Setelah mengobrol dengan Papanya untuk membicarakan soal perusahaan. Sastra menyempatkan diri untuk makan malam bersama kedua orang tuanya sebelum mengantar Kavy pulang.
Dan sekarang Kavy berserta keluarga Sastra tengah makan malam bersama dimeja makan yang luas dan sudah tersaji berbagai makanan.
Tidak ada yang bersuara, mereka semua fokus menghabiskan makanannya masing-masing. Hanya ada suara dentingan sendok maupun garpu yang saling beradu mengisi keheningan diruang makan rumah Sastra.
Wijaya, sang kepala keluarga terlebih dahulu menyelesaikan makannya dan disusul oleh semua orang. Lalu suasana pun hening sejenak sebelum Papa membuka suaranya.
"Saya sepertinya tidak asing dengan wajah kamu Kavy" ujar Papa memulai obrolan.
"Maksud Om?" Tanya Kavy bingung.
"Sekilas kamu mirip dengan teman masa kecil saya." Papa berujar seraya menatap Kavy lebih lekat.
Kavy sampai dibuat gugup oleh tatapan Wijaya padanya. "O-oh iya, siapa Om?" Tanya Kavy gugup.
"Rafi".
"Rafi Radjati Dhara?" Ucap Kavy tidak yakin.
"iya! Kamu mengenalnya?" Jawab Papa semangat.
"Kebetulan dia Papa saya Om." Balas Kavy seraya tersenyum manis.
Wijaya tampak terkejut lalu menatap Kavy penuh atensi. "Astaga, jadi kamu putri tunggal keluarga Dhara?" Ujar Wijaya yang mendapat anggukan dari Kavy.
"Wah kebetulan sekali. Saya dan Papa kamu dulu sahabat kecil, bahkan kami merintis karir bersama tanpa bantuan orang tua kita. Tapi semenjak kalian pindah rumah, kita jadi jarang bertukar kabar lagi. Bagaimana kabar Papa mu sekarang?" Wijaya berujar panjang sembari matanya menerawang kembali kenangan ia dan sahabat masa kecilnya dulu.
"Pantesan gue kayak gak asing mukanya Papanya Sastra, ternyata dia itu Om Jay." Batin Kavy.
"Papa baik kok Om, waktu itu memang perusahaan yang ada dibandung lagi ada masalah serius. Jadi harus Papa sendiri yang handle, dan terpaksa kita juga harus pindah sementara waktu." Jelas Kavy panjang lebar.
Wijaya mengangguk-anggukkan kepalanya mendengar penjelasan Kavy. Ia tersenyum kecil melihat Kavy, gadis kecil yang dulu akrab sekali dengannya kini sudah tumbuh menjadi gadis yang cantik dan menggemaskan. Tidak heran jika Sastra jatuh hati dengan Kavy.
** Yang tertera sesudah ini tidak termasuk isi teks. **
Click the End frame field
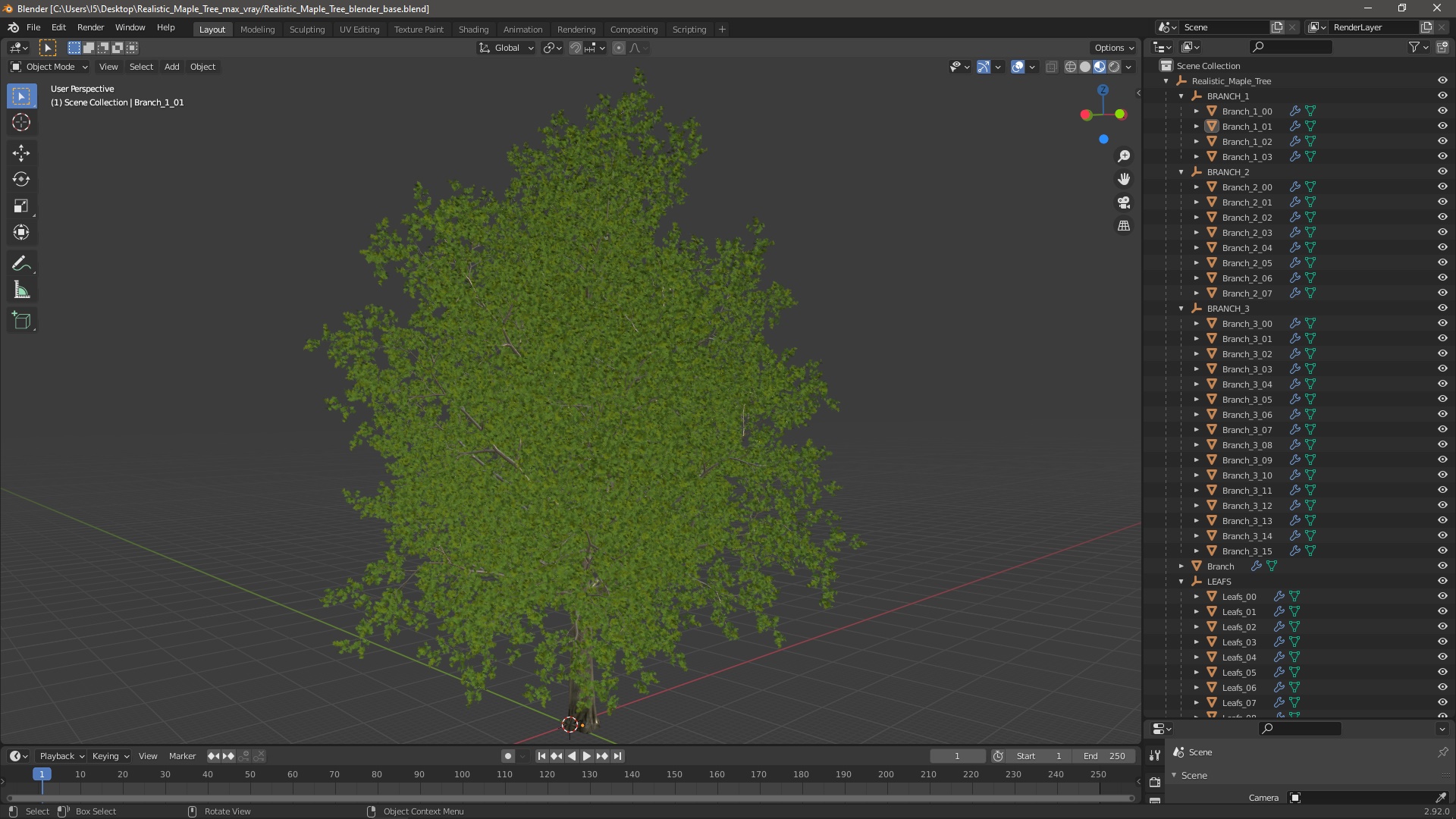Viewport: 1456px width, 819px height. pyautogui.click(x=1104, y=756)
"Kapan-kapan ajak orang tua kamu makan malam bersama dirumah ini, oke!" Ujar Wijaya.
Kavy menganggukkan kepalanya dengan semangat. "Siap Om Jay".
Wijaya terkekeh kecil mendengar panggilan itu terdengar kembali dari mulut Kavy. Sedangkan Sastra yang sedari tadi menyimak obrolan Papanya dan juga Kavy hanya bisa mendengus kesal. Ia heran kenapa Kavy begitu cepat akrab dengan kedua orang tuanya. Dan biasanya Papanya itu jarang sekali mengobrol dengan orang asing, sedangkan dengan Kavy ia santai sekali seperti dua orang yang memang sudah saling mengenal. Sastra jadi merasa terlupakan.
"Papa sama Om Rafi nggak ada gitu ngejodohin kita berdua?" Tanya Sastra membuka suara.
Papa memutar bola matanya jengah menatap sang putra lalu berkata, "kamu pikir ini di novel Sa? Kita berdua tidak pernah mau memaksakan kehendak pada seseorang apalagi itu soal cinta, karena cinta itu bukan suatu hal yang bisa dikendalikan oleh manusia. Manusia tidak akan pernah tau akan jatuh cinta dengan siapa, itu semua sudah takdir yang menentukan.
"Toh kalau kalian berdua memang jodoh, kalian juga pasti akan bertemu tanpa harus adanya perjodohan. Seperti sekarang contohnya," lanjut Papa.
Sastra mengangguk mengerti lalu ia menoleh menatap Kavy yang duduk disebelahnya, "berati kita jodoh dong Vy?".